**DOCUMENT**
[start]
That means that Asia's and China's growth is increasingly decoupled from the
fate of the West, as The Economist remarked in its latest issue, and the region
is finding its own path to recovery without recourse to the former import
markets of America and Europe, which only one year ago seemed to drive its
growth.
There are doubts about the figures, especially those from China, but the data
of car sales should prove that the rebound is real. Car manufacturers in China
largely have foreign investment and are out of the grip of the central office
of statistics. Increases in sales by 70% were registered when the economy was
growing at a double-digit pace, and thus China is definitely faring very well.
Now, history. The long march of the new global financial instruments that drove
the present economic crisis started in the early 1990s. In 1992,
philosopher-financier George Soros managed to beat the Bank of England and made
billions betting against the pound sterling. This proved many things; among
them, that a private fundraiser with enough gravitas could beat powerful states
like the United Kingdom. That is, private entrepreneurs/profiteers could wage a
financial war against a middle-ranking power, and beat it.
The consequences were manifold. The system of fixed exchange between European
currencies was smashed, and European leaders decided not to go back to the
independence of their own currencies, which would make each country even weaker
before Soros's future threats, but to push ahead launching a new unified
currency - the euro - which was bound to change the global economic order and
could have a major political impact as well.
At the time, in 1992, China was out of the picture. It was still running two
domestic currencies (one for Chinese and one for foreigners); there was really
no central bank except in name, and banks lent money not based on financial
criteria but on political orders. In the next five years, things changed fast,
but how fast could they move, starting from such a low point? This seemed to be
the prejudice of Soros and his fellows in September 1997, when they attacked
the Hong Kong dollar and thought of making an even greater fortune out of it.
[end]
**MATERIAL PROVIDED**
[start]
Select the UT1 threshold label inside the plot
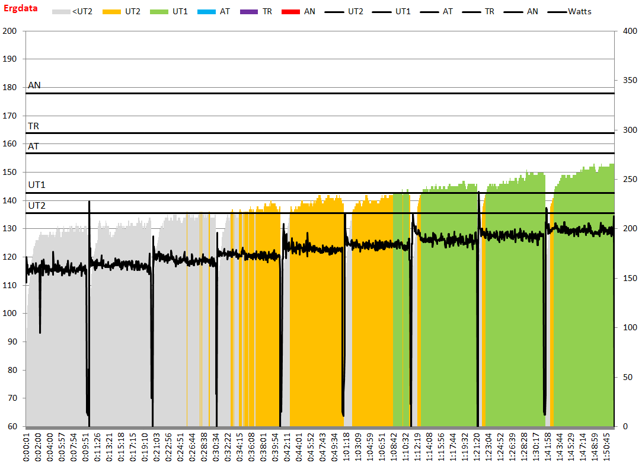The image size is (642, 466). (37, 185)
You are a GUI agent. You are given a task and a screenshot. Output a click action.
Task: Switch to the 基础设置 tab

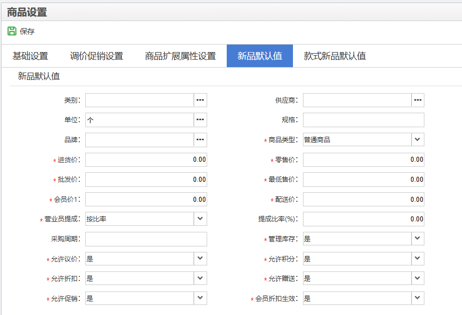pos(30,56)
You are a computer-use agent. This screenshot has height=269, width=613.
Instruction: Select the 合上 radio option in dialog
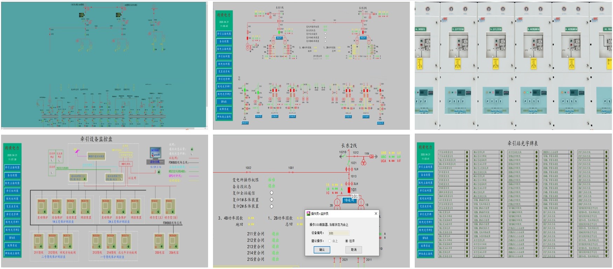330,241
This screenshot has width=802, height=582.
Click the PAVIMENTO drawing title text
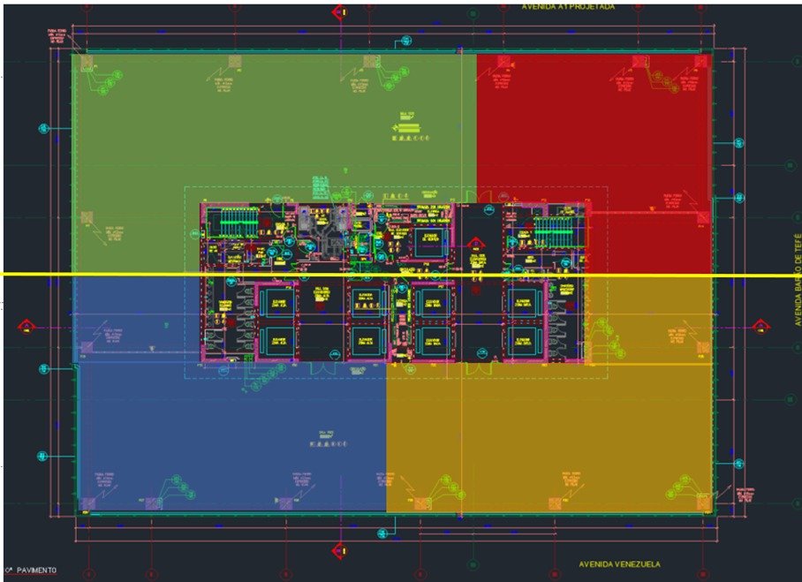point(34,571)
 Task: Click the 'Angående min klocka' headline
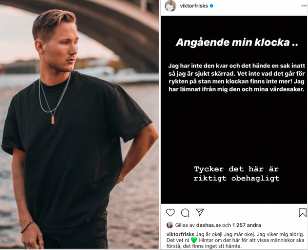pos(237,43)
[end]
[start]
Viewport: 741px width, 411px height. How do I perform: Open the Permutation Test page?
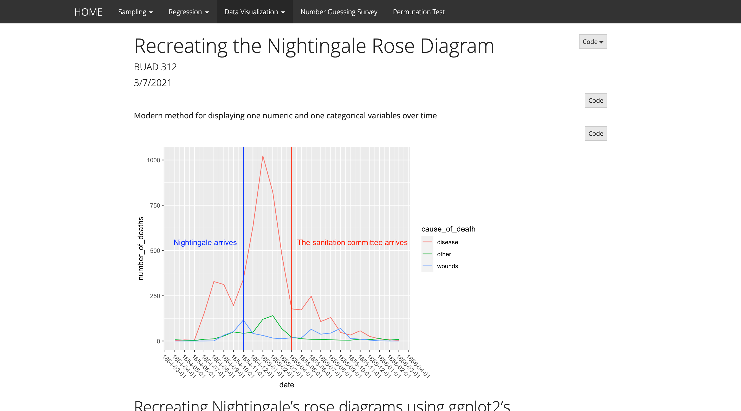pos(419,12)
[end]
**REQUIREMENTS**
- 1) Rewrite the rows from the line with "This screenshot has width=802, height=582." up to and including the line with "pos(237,43)", replacing "headline" with "heading" and changing nothing else. Omit the pictures.
- 2) Continue the text on China's growth and the 1990s currency attacks with the next part.

**ANSWERS BY TASK**
- 1)
This screenshot has width=802, height=582.
Click the PAVIMENTO drawing title text
point(34,571)
 Task: Click the 'Angående min klocka' heading
pos(237,43)

- 2)
Everything seemed ripe for the attack, with circumstances even better than the
storming of the Bank of England in 1992. The Asian financial crisis was raging.
The Thai baht, Malaysian ringgit and Indonesian rupiah had fallen one after the
other like blinded prisoners before a firing squad. Hong Kong asset prices had
been tumbling out of fear for the July 1 return to the Chinese motherland. If
Soros had managed to take over mighty Britain, then Hong Kong - the tiny former
colony returned to China - should have been a piece of cake. The primitive
Chinese financial systems would be no match for the sophisticated instruments
wielded by the financiers.
Soros was wrong. Because it was more primitive, shrouded in layers of
bureaucratic regulations, China could not be beaten by Soros's
over-sophistication. It was the old story of asymmetric strategy: China refused
to fight the war Soros had in mind; it fought its own war on its own turf and
predictably won.
The assault on the financial system on Asia was like a war. It vaporized
decades of wealth, stirred social disturbances and toppled governments and
political systems. In a few days, the devaluation of the Indonesian rupiah
squandered 80% of the country's gross domestic product. Thailand's present
suffering is a legacy of the collapse of the baht. And China owes its present
resiliency to the battle waged and won then, in contrast to Japan, which let
the then much stronger yen slump against the dollar, signaling something deeper
than the simple lack of economic strength.
The attack on Asia was triggered by purely financial motives, but in the
meantime, were there also political goals? Was it to teach those arrogant Asian
"Tigers" there was no new model of development on Earth, only the Western one?
And what did it mean politically that China dared to resist by playing old
administrative rules against modern financial methods? Could China actually
stand up to the US when Japan buckled and even Russia was in far greater
disarray because of the financial crisis?
Perhaps there was some of this hubris in 1999 when China openly rooted for
Belgrade against America during the US bombing of Yugoslavia over Kosovo. Then,
the US bombed the Chinese embassy in Belgrade. Was it deliberate? Was it an
accident? In the end, even if China believed it was a deliberate action,
prompted by some form of Chinese support for Yugoslavia, Beijing could do
nothing.
This series of experiences taught China many lessons. You have to liberalize
the financial system but also have enough reserves to withstand and trounce a
financial attack from any side; monetary reserves are a military strategic
tool, more important than ballistic missiles and nuclear bombs. You can never
take on America - it is too strong and has too many friends. Instead, you have
to be as close as possible to America.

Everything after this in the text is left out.